Add an "early rematerialisation" pass

Thu Dec 14 19:26:00 GMT 2017

Jeff Law <law@redhat.com> writes:
> On 12/14/2017 04:09 AM, Richard Biener wrote:
>> On Fri, Nov 17, 2017 at 4:58 PM, Richard Sandiford
>> <richard.sandiford@linaro.org> wrote:
>>> This patch looks for pseudo registers that are live across a call
>>> and for which no call-preserved hard registers exist.  It then
>>> recomputes the pseudos as necessary to ensure that they are no
>>> longer live across a call.  The comment at the head of the file
>>> describes the approach.
>>>
>>> A new target hook selects which modes should be treated in this way.
>>> By default none are, in which case the pass is skipped very early.
>>>
>>> It might also be worth looking for cases like:
>>>
>>>    C1: R1 := f (...)
>>>    ...
>>>    C2: R2 := f (...)
>>>    C3: R1 := C2
>>>
>>> and giving the same value number to C1 and C3, effectively treating
>>> it like:
>>>
>>>    C1: R1 := f (...)
>>>    ...
>>>    C2: R2 := f (...)
>>>    C3: R1 := f (...)
>>>
>>> Another (much more expensive) enhancement would be to apply value
>>> numbering to all pseudo registers (not just rematerialisation
>>> candidates), so that we can handle things like:
>>>
>>>   C1: R1 := f (...R2...)
>>>   ...
>>>   C2: R1 := f (...R3...)
>>>
>>> where R2 and R3 hold the same value.  But the current pass seems
>>> to catch the vast majority of cases.
>>>
>>> Tested on aarch64-linux-gnu (with and without SVE), x86_64-linux-gnu
>>> and powerpc64le-linux-gnu.  OK to install?
>> 
>> Can you tell anything about the complexity of the algorithm?
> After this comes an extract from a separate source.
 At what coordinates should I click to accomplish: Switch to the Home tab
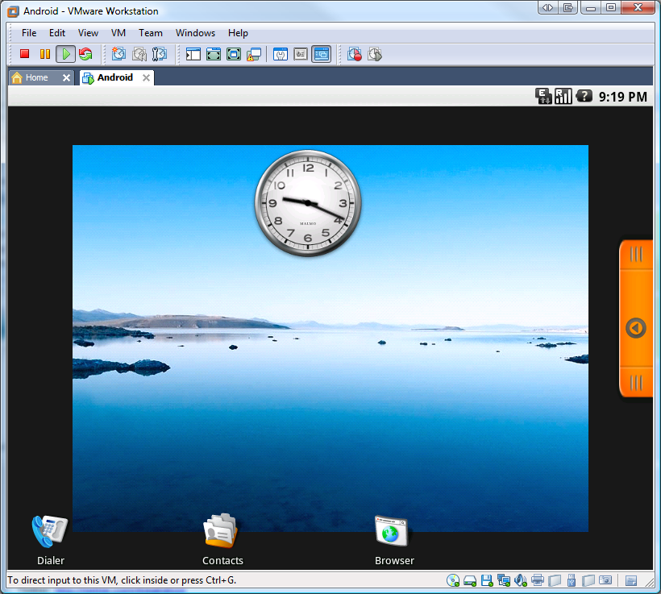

Have to get back to you on that one. :-)

>> How does it relate to what LRA can do?  AFAIK LRA doesn't try to find
>> any global optimal solution and previous hardreg assignments may work
>> against it?

Yeah, both of those are problems.  But the more important problem is
that it can't increase the live ranges of input registers as easily.
Doing it before RA means that IRA gets to see the new ranges.

>> That said - I would have expected remat to be done before the
>> first scheduling pass?  Even before pass_sms (not sure
>> what pass_live_range_shrinkage does).  Or be integrated
>> with scheduling and it's register pressure cost model.

SMS shouldn't be a problem.  Early remat wouldn't introduce new
instructions into a loop unless the loop also had a call, which would
prevent SMS.  And although it's theoretically possible that it could
remove instructions from a loop, that would only happen if:

  (a) the instruction actually computes the same value every time, so
      could have been moved outside the loop; and

  (b) the result is only used after a following call (and in particular
      isn't used within the loop itself)

(a) is a missed optimisation and (b) seems unlikely.

Integrating remat into scheduling would make it much less powerful,
since scheduling does only limited code motion between blocks.

Doing it before scheduling would be good in principle, but there
would then need to be a fake dependency between the call and remat
instructions to stop the scheduler moving the remat instructions
back before the call.  Adding early remat was a way of avoiding such
fake dependencies in "every" pass, but it might be that scheduling
is one case in which the dependencies make sense.

Either way, being able to run the pass before scheduling seems
like a future enhancement, blocked on a future enhancement to
the scheduler.

>> Also I would have expected the approach to apply to all modes,
>> just the cost of spilling is different.  But if you can, say, reduce
>> register pressure by one by rematerializing a bit-not then that
>> should be always profitable, no?  postreload-cse will come to
>> the rescue anyhow.

But that would then mean taking the register pressure into account when
deciding whether to rematerialise.  On the one hand would make it hard
to do before scheduling (which decides the final pre-RA pressure).
It would also make it a significantly different algorithm, since it
wouldn't be a standard availability problem any more.

For that use case, pressure-dependent remat in the scheduler might
be a better approach, like you were suggesting.  The early remat
pass is specifically for the extreme case of no registers being
call-preserved, where it's more important that we don't miss
remat opportunities, and more important that we treat it as
a global problem.

Thanks,
Richard